Sync: Aligning with Edges
Document organization:
- General principles
- Needed components and their use
- Worked example showing command line parameters
- Plug for scripted pipeline
Overview
Definition: SpikeGLX Data Stream = Set of channels sampled according to a given sample clock.
Examples of streams:
-
Neuropixels probe. The sample clock lives in the headstage. The AP-band data are acquired at nominally 30kHz but actual rates may differ by as much as one Hz. If that probe acquires a separate LF-band, the same clock is used and the LF-band sample rate is exactly 1/12 that of the AP-band. In short each probe, really each headstage, is a separate stream.
-
Onebox ADC channels: An imec Onebox can record from several probes, each of which is a stream, and it can record several analog and digital non-neural channels at ~30kHz, which we also regard as a stream. This gets its own obx file type.
-
NI device: You can use a NI multifunction/multichannel device to record your non-neural analog and digital (TTL) channels. You'll have several options for setting its sample rate. This is one stream.

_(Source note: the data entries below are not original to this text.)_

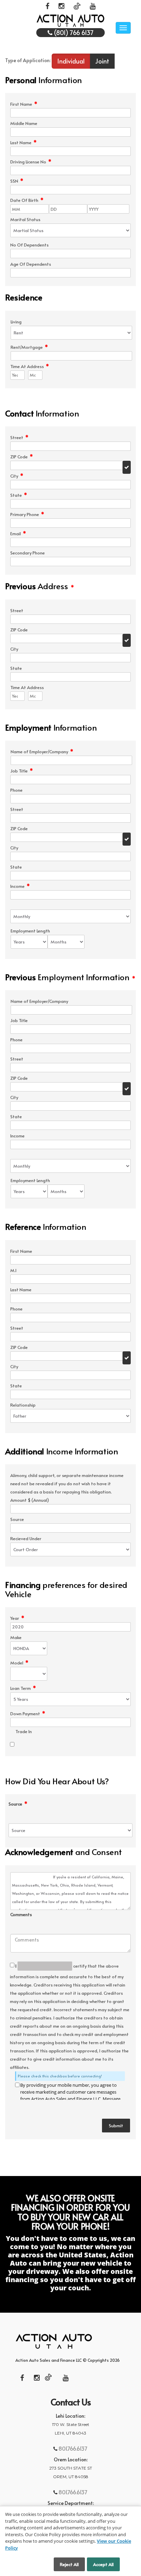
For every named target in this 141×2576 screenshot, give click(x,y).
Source (18, 1804)
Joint (102, 61)
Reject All (69, 2564)
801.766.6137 (72, 2448)
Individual (71, 61)
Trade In (23, 1731)
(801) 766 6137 (73, 32)
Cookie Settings (31, 2564)
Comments (21, 1914)
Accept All (103, 2564)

Actually SpikeGLX lets you run two NI devices of the same model together, one master and one slave, so that they share a common clock, and are thus recorded and treated as a single stream with double the channel capacity.
Problem: Generally, data streams each have their own clock, hence, their own nominal sample rate, and run asynchronously. Moreover, sample clock rates will vary with temperature. This makes it necessary and challenging to synchronize (align) events acquired in different streams.
Solution: SpikeGLX (plus companion tools CatGT and TPrime) provide a reliable means of aligning data to sub-millisecond accuracy. Note that the SpikeGLX "alignment" process does not entail any resampling or editing of the raw acquired data. Rather it is a scheme for mapping post-analysis event times (seconds, not samples) from one coordinate system to another.
This mapping scheme is implemented as follows. A common 1 Hz square wave is recorded in one channel of each data stream throughout the experiment. In offline processing, the rising edges in this "sync wave" are paired across streams A & B. Any event (T) occurring in B is no more than one second away from a nearest (preceding) sync wave edge (Eb) in stream B. That edge has a simultaneously occurring matching edge (Ea) in stream A. To map T in stream B to T' in stream A, we simply calculate:
T' = T - Eb + Ea.
Assuming we can correctly pair sync wave edges, the error on any mapped time is bounded by [1s * rate_error/rate]. For example, if the nominal probe sample rate is 30kHz and the error in that value is 3Hz, then the error in the mapped time would be 0.1ms.
Rate error arises when we do not know the actual clock rate. The two largest sources of error are (1) bad/unknown calibration (the largest difference from 30kHz we've seen post calibration is 1Hz), and (2) temperature variation, which we measure to be very small near room temperature: < 0.01Hz/5C. So mapping errors after application of TPrime are typically smaller than 0.1ms.
Briefly, the sync-related roles of various components are the following, listed in the order you would organize your workflow:
-
SpikeGLX:
- Calibrate sample rates
- Recalibrate rates from run
- Generate and record runtime sync wave
-
CatGT:
- Extract tables of sync wave edges
- Extract tables of non-neural event times
-
Your_favorite_spike_sorter:
- Extract tables of spike times
-
TPrime:
- Remap all tables of times to reference stream coordinates
The remaining sections cover some how-to tips.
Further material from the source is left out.